TASK OBJECTIVE: Copy the lines below word for word, starting at the line containing "Image resolution: width=995, height=2576." and continuing through the line containing "Roofing (248, 69)", with both of those lines included.

DATA TO USE:
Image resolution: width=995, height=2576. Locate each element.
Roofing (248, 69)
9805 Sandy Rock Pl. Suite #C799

==

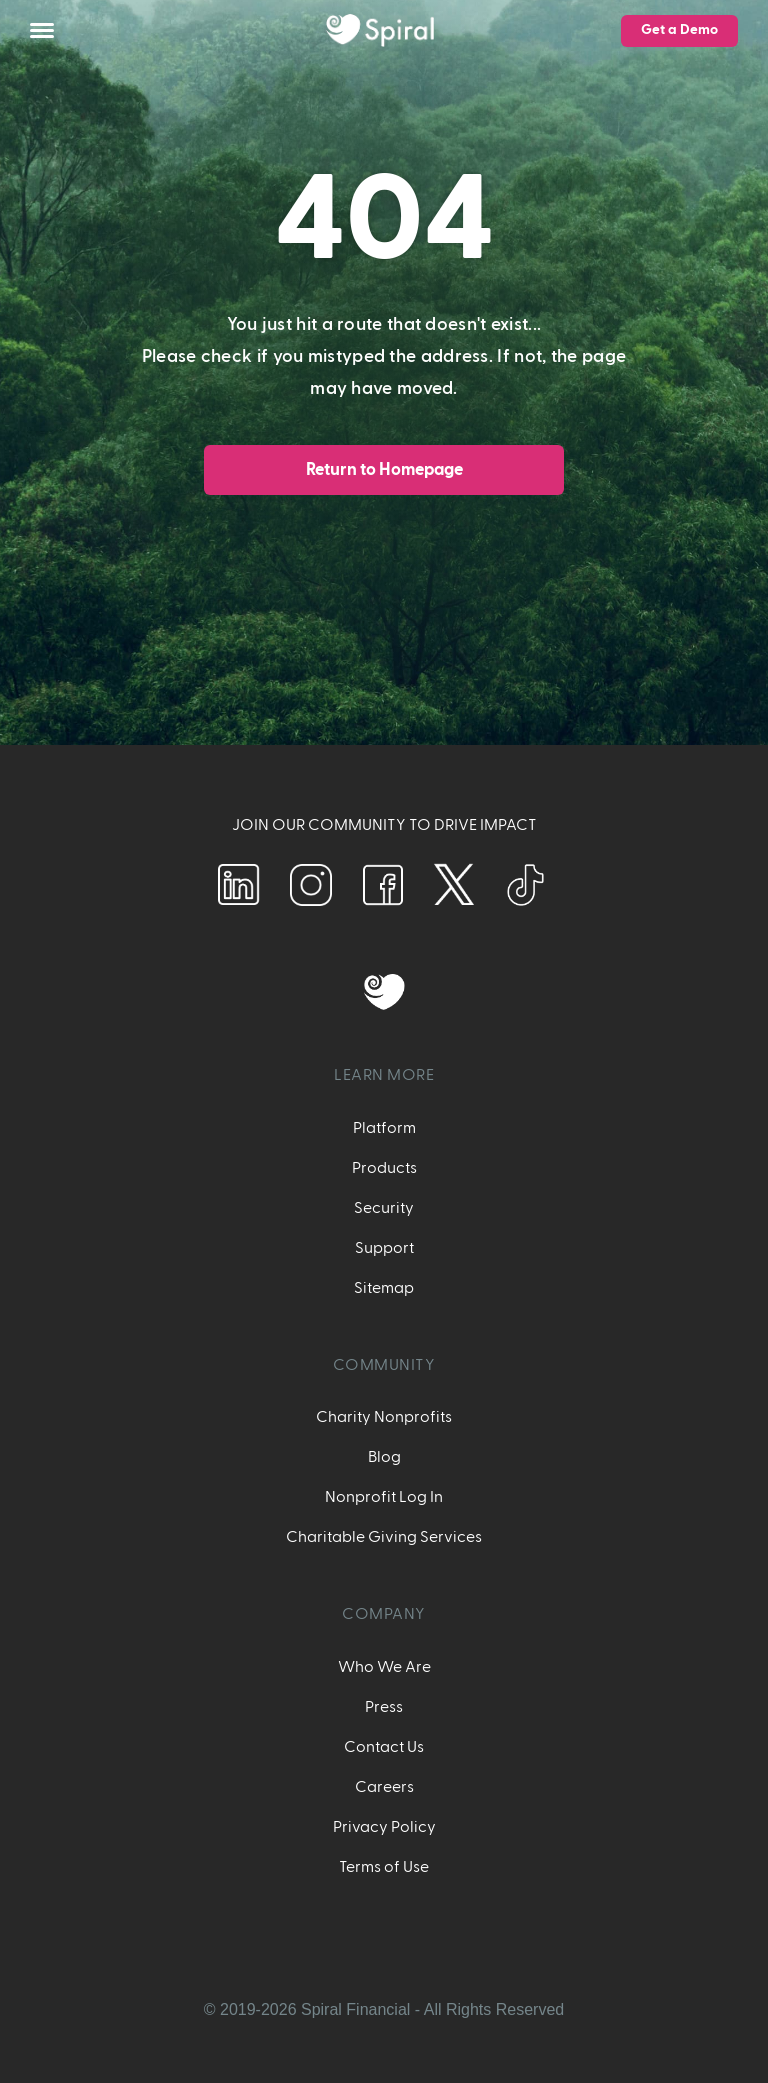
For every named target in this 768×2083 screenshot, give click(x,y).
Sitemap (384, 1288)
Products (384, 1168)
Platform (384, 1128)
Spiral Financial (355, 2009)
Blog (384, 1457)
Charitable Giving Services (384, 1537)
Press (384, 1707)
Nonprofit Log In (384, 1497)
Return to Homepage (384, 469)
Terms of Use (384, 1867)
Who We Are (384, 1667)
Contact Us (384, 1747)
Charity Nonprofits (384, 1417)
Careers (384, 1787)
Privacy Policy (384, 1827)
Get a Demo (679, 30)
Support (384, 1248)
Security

TASK OUTPUT:
Image resolution: width=995, height=2576. Locate each element.
Roofing (248, 69)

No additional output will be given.